Amplify learning: Use feedback from your project to improve how you build software.
Decide as late as possible: Make every important decision for your project when you have the most information about it — at the last responsible moment.
Deliver as fast as possible: Understand the cost of delay, and minimize it using pull systems and queues.
Empower the team: Establish a focused and effective work environment, and build a whole team of energized people.
Build integrity in: Build software that intuitively makes sense to the users, and which forms a coherent whole.
See the whole: Understand the work that happens on your project — and take the right kind of measurements to make sure you’re actually seeing everything clearly, warts and all.”
The Seven Wastes of Software Development
The Poppendiecks took a more concrete approach to the concept of “waste” and applied it to software, coming up with a list of the Seven Wastes of Software Development
Partially Done Work: Not “done” work that can be delivered to the customer
Extra Processes: The waste assciated with a requirements document that is never read, for example, or dependencies on 3rd parties that are not addressed.
Extra Features: Working on something no-one wants.
Relearning: Something that you really should have already known.

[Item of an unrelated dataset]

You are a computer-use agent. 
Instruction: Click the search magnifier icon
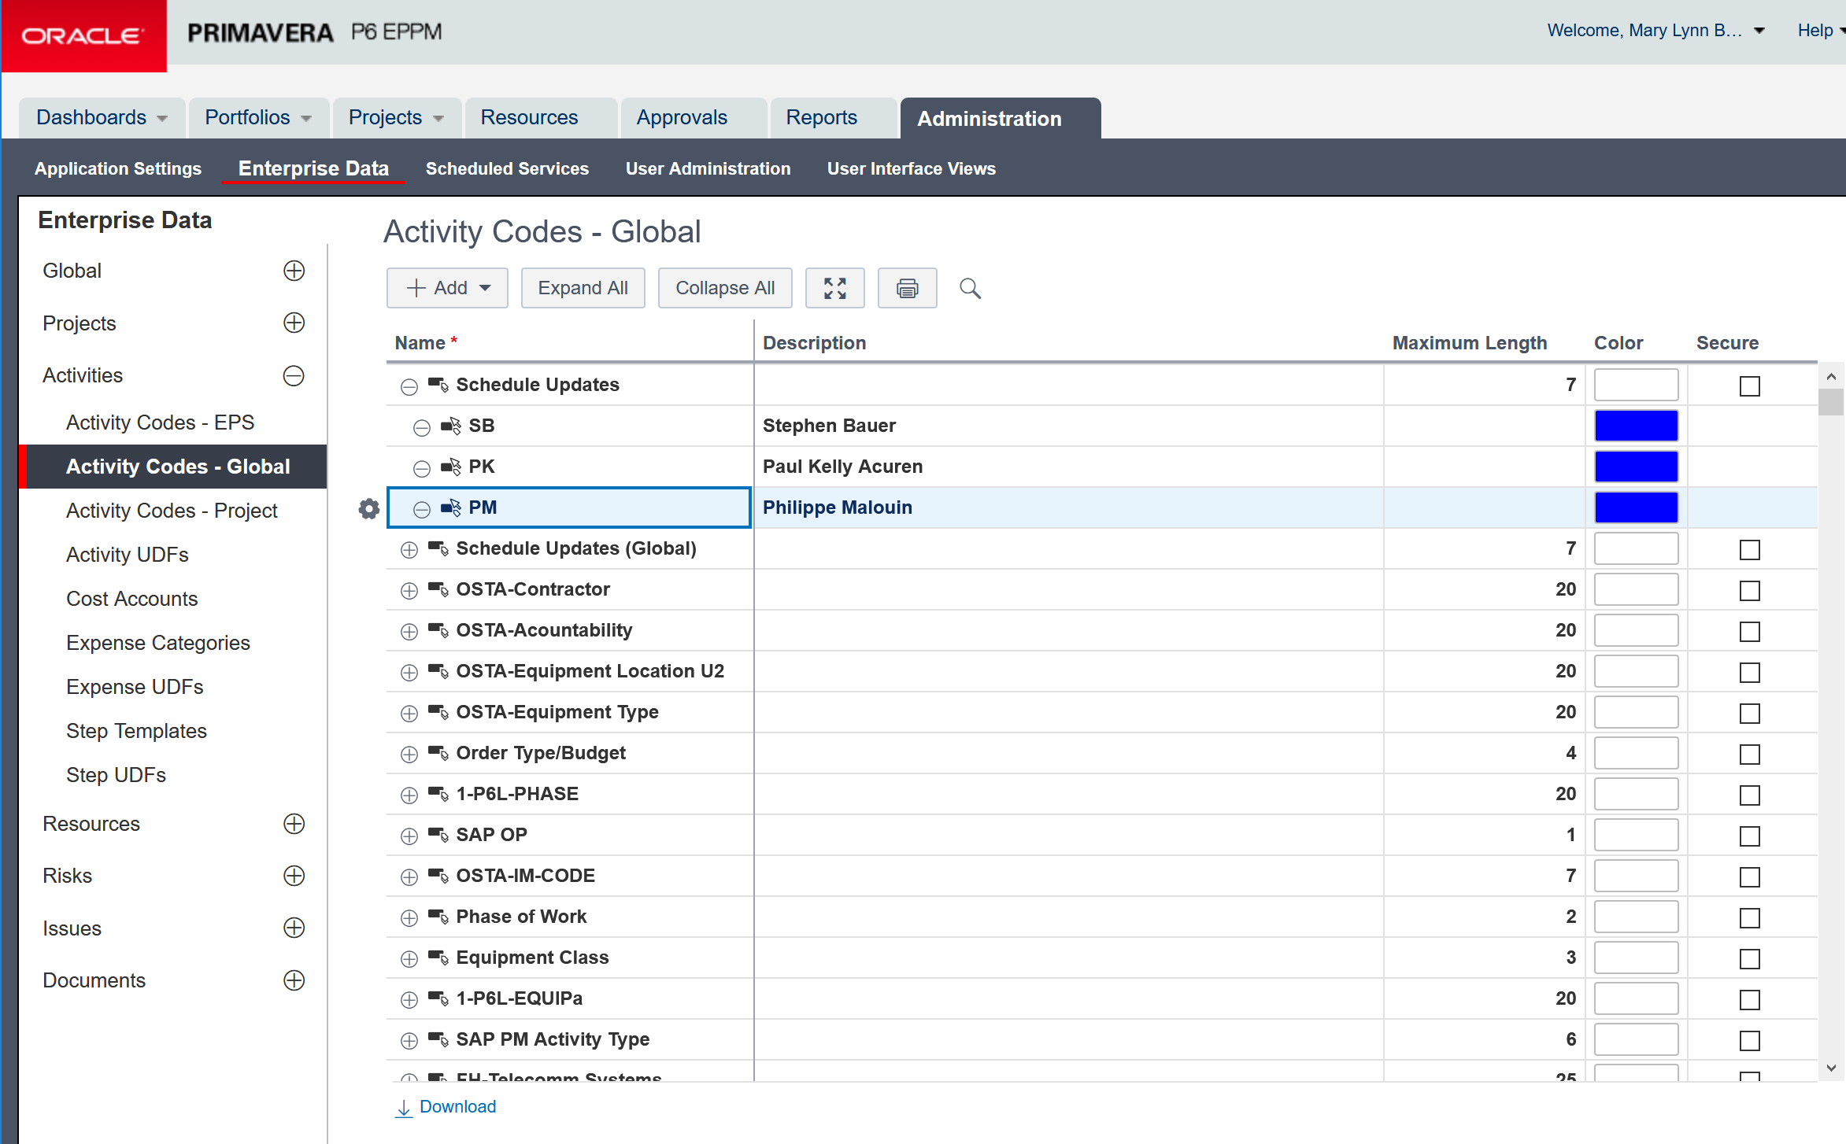(x=970, y=288)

Handoffs: For example, when teams don't sit together.
Delays: Or waiting. When people could be being productive
Task Switching: Multi-tasking is just bad.
Defects: No customer wants a defect - so its just not valuable, plus it takes time away from creating valuable stuff.
The Poppendiecks came up with an idea called the Seven Wastes of Software Development. Like much of Lean, this is adapted from ideas developed at Toyota in the middle of the last century. Mary and Tom Poppendieck’s mapping of Shigeo Shingo’s “Seven Wastes of Lean Manufacturing” into the software development world.